ZU ERLEDIGENDE AUFGABEN:
A: Gib bitte den Abschnitt aus dem Text über den Schauspieler wieder, beginnend mit „Der Mann (Gerd“ und fortlaufend bis einschließlich „bloß kalter Tee.“. Ersetze dabei „Whisky“ durch „Rum“.
B: Beantworte anhand des Textes über den Schauspieler diese Fragen:
(i) Wie lange muss der Mann auf der Bühne bleiben?
(ii) Was befindet sich tatsächlich in der Flasche?
(iii) Für wen ist ein Stuhl reserviert?

VORLIEGENDER TEXT:
= = = = =
Der Mann (Gerd D. Samariter) ist Schauspieler, also hat man ihm eine Bühne gegeben. Dort muß er nun vierzig Minuten lang bleiben, denn so steht es im Vertrag. Ansonsten kann er tun, was er will. Es fällt ihm nicht gerade leicht, er ist es gewohnt, einen auswendig gelernten Text zu rezitieren, eine Figur darzustellen, Handlungsanweisungen auszuführen. Jetzt hat er nur eine Bühne, und für den Fall, daß es ihm allzu dreckig geht, eine Flasche Whisky und ein Glas. Allerdings – es ist doch Theater, und in der Flasche ist bloß kalter Tee.
Es gibt jemanden, der ihm helfen könnte. Ein Psychiater wäre genau der richtige Mann dafür, ein Stuhl ist schon für ihn reserviert. Der Stuhl bleibt leer. Der Psychiater ist nicht da. Vermutlich ist er schon gegangen.
= = = = =
ERFASSTE DATEN:
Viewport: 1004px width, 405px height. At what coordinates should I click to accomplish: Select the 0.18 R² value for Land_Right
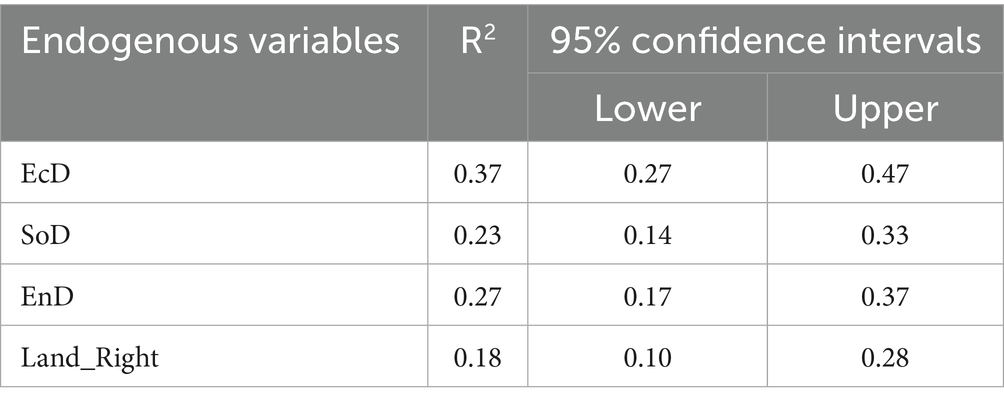point(478,358)
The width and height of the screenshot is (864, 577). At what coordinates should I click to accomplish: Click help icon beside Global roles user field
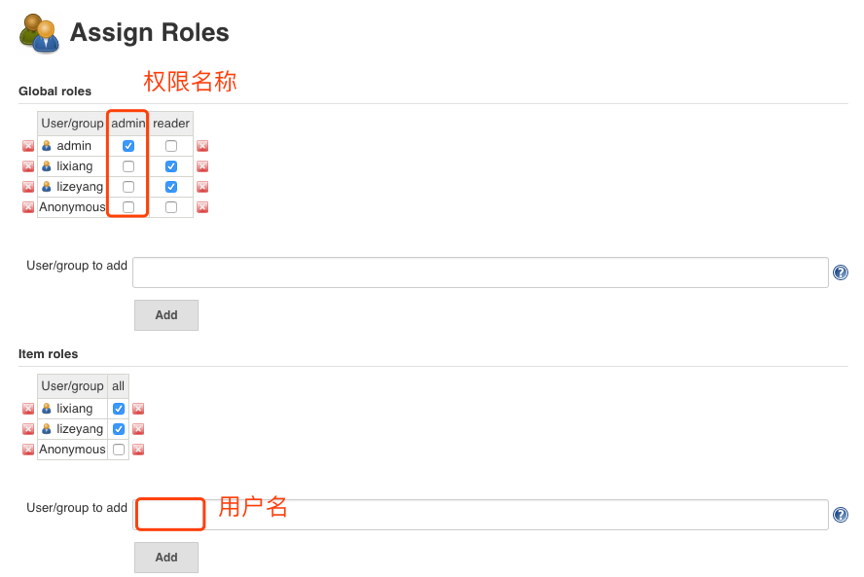click(840, 272)
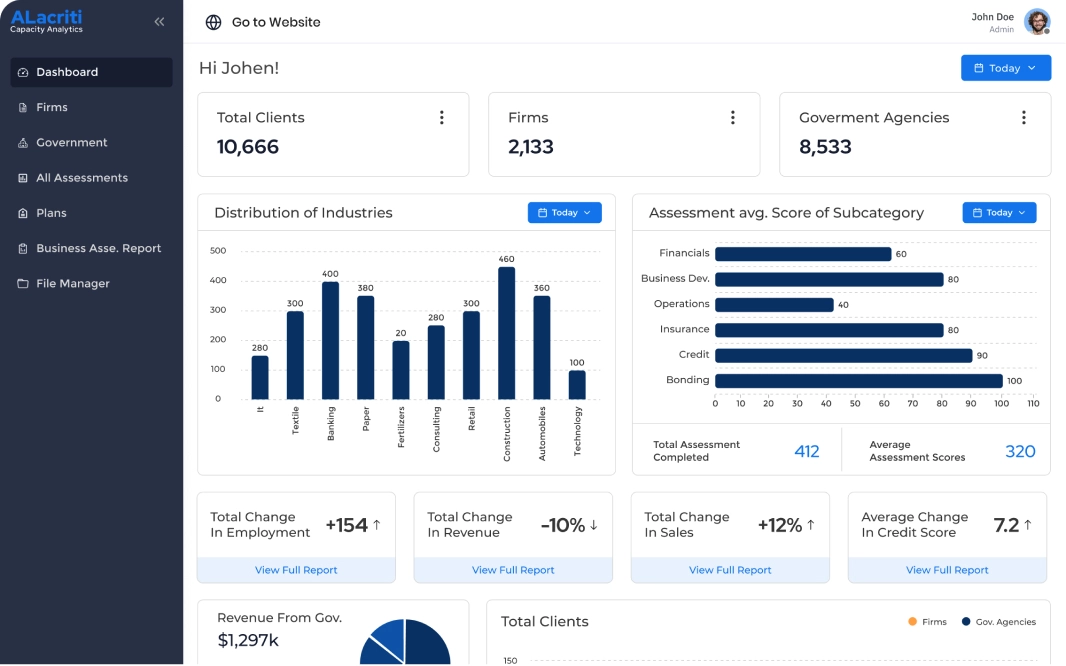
= = = = =
LÖSUNGEN DER AUFGABEN:
A:
Der Mann (Gerd D. Samariter) ist Schauspieler, also hat man ihm eine Bühne gegeben. Dort muß er nun vierzig Minuten lang bleiben, denn so steht es im Vertrag. Ansonsten kann er tun, was er will. Es fällt ihm nicht gerade leicht, er ist es gewohnt, einen auswendig gelernten Text zu rezitieren, eine Figur darzustellen, Handlungsanweisungen auszuführen. Jetzt hat er nur eine Bühne, und für den Fall, daß es ihm allzu dreckig geht, eine Flasche Rum und ein Glas. Allerdings – es ist doch Theater, und in der Flasche ist bloß kalter Tee.

B:
(i) Vierzig Minuten lang.
(ii) Kalter Tee.
(iii) Für einen Psychiater.